• _Task statement_: Return each line of the listing that contains the string "Viewport". Case counts.

• _Rows from a dataset_:
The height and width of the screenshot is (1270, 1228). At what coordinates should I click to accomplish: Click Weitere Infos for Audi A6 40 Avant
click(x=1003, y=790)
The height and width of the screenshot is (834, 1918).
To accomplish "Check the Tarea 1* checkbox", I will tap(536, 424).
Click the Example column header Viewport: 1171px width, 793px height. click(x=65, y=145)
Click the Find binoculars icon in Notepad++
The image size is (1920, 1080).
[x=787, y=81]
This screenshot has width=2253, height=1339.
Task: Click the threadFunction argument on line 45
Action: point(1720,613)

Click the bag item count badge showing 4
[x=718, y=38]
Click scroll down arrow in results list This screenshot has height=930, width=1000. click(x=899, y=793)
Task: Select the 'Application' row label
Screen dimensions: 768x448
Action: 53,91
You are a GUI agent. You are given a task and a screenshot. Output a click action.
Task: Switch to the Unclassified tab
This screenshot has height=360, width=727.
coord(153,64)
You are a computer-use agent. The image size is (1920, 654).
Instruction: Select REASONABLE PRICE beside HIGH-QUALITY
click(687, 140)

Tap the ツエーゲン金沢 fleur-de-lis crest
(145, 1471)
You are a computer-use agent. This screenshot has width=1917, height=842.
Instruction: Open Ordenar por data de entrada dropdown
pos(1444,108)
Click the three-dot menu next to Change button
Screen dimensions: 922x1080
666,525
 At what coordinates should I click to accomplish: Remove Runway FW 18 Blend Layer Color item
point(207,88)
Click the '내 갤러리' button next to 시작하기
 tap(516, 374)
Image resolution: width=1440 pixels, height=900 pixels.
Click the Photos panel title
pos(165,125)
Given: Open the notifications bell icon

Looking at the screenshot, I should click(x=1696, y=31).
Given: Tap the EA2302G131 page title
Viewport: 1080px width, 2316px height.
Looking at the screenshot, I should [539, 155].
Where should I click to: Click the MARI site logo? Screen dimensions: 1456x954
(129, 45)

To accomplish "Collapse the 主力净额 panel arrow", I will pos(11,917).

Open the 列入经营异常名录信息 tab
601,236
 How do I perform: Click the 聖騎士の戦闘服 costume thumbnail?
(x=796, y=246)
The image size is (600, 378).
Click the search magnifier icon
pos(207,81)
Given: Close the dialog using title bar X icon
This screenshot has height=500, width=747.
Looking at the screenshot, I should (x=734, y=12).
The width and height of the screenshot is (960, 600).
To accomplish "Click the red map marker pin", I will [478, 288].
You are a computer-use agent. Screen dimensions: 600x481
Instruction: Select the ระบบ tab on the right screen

• _Full output_:
Click the Example column header Viewport: 1171px width, 793px height. click(x=65, y=145)
Viewport: 1080px width, 2316px height.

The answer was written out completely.